Ukrainian State Emergency Services press officer Svitlana Rybalko told The Associated Press that along with the 18 people killed, investigators found fragments of eight more bodies. A number of survivors were being treated for injuries such as skull fractures and severed limbs.

“The police cannot say for sure how many (victims) there are. So we are finding not the bodies but the fragments of bodies," Rybalko said. "Now we are clearing at the very epicenter of the blast. Here, we practically cannot find bodies as such.”

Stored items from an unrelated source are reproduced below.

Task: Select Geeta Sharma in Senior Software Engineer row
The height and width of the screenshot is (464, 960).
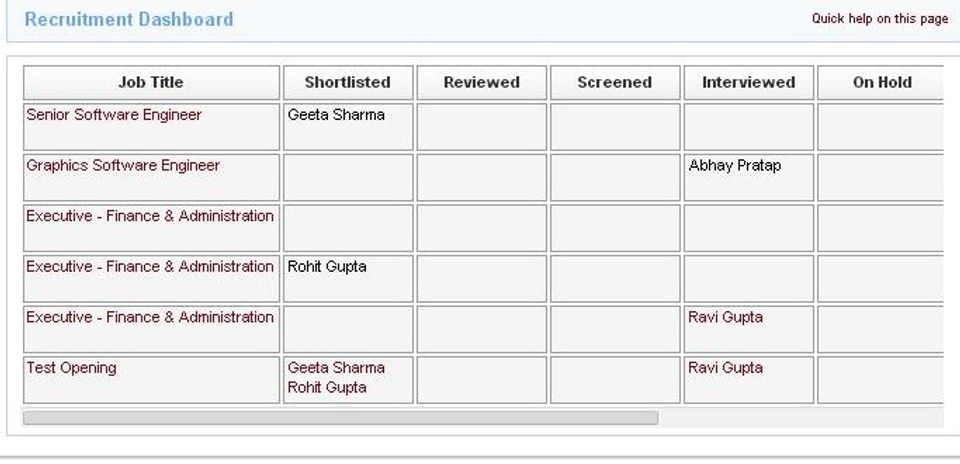Action: coord(336,115)
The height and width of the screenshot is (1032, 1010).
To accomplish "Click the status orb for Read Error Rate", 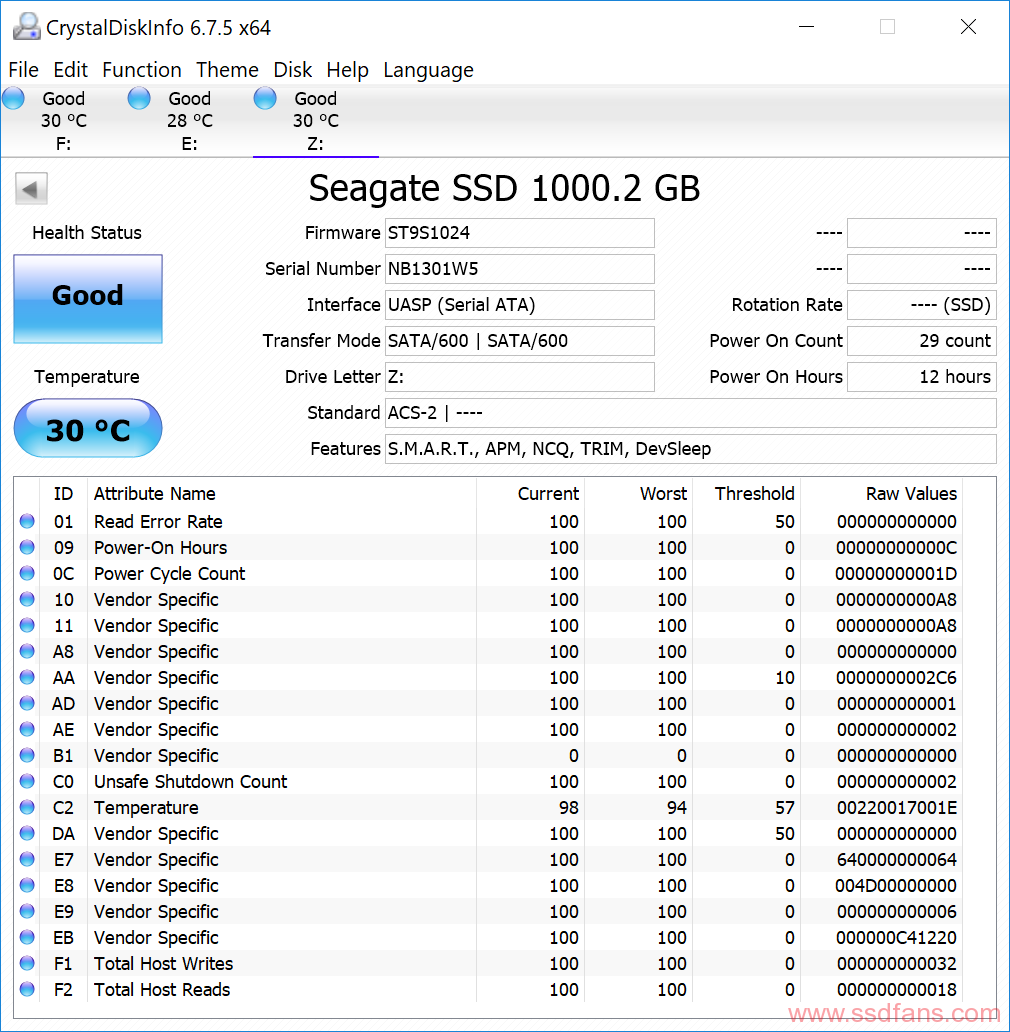I will pos(27,521).
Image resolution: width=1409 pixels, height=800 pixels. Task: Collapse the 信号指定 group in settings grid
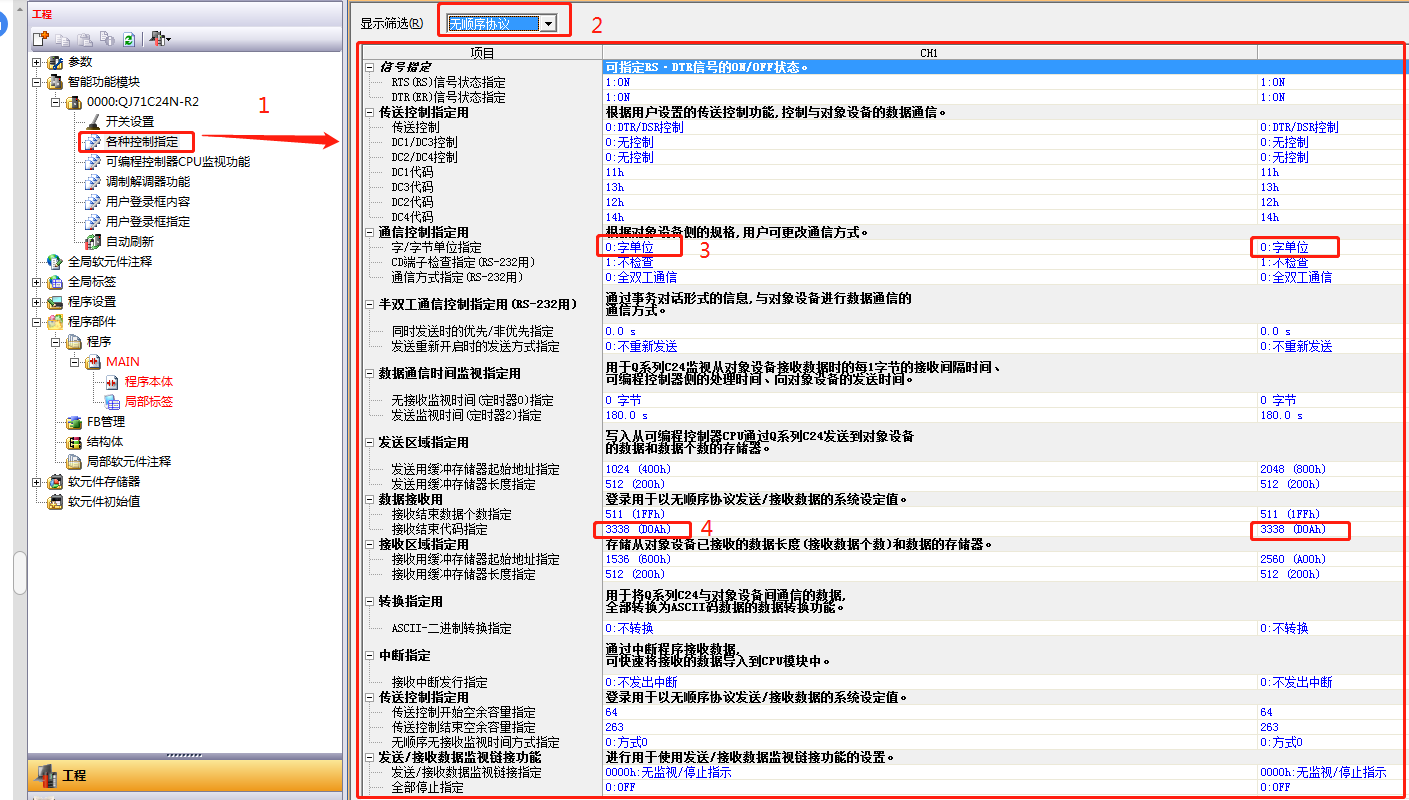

Several families stood by what was left of the Amstor shopping center Wednesday morning in hopes of finding missing loved ones. One young woman sat cross-legged on the ground weeping behind dark sunglasses,.

“This is pure genocide,” local resident Tatiana Chernyshova said while going to lay flowers at the site. “Such things cannot happen in the 21st century. Peaceful people suffer."

“We need to engage everyone to help stop the war, help us fight these scum – these Russian aggressors," Chernyshova said. "It needs to be stopped by any means possible.”

After the attack on the mall, Ukrainian President Volodymyr Zelenskyy accused Russia of becoming “a terrorist” state carrying out “daily terrorist acts.”

Russian Foreign Ministry spokeswoman Maria Zakharova on Wednesday dismissed what she claimed was the Ukrainian government’s “blatant provocation” in trying to blame the mall missile strike on Russia's military.

“All these fakes, unfortunately, were replicated and distributed,” Zakharova said.

Britain’s Defense Ministry said there was a “realistic possibility” the missile strike on the shopping center “was intended to hit a nearby infrastructure target.”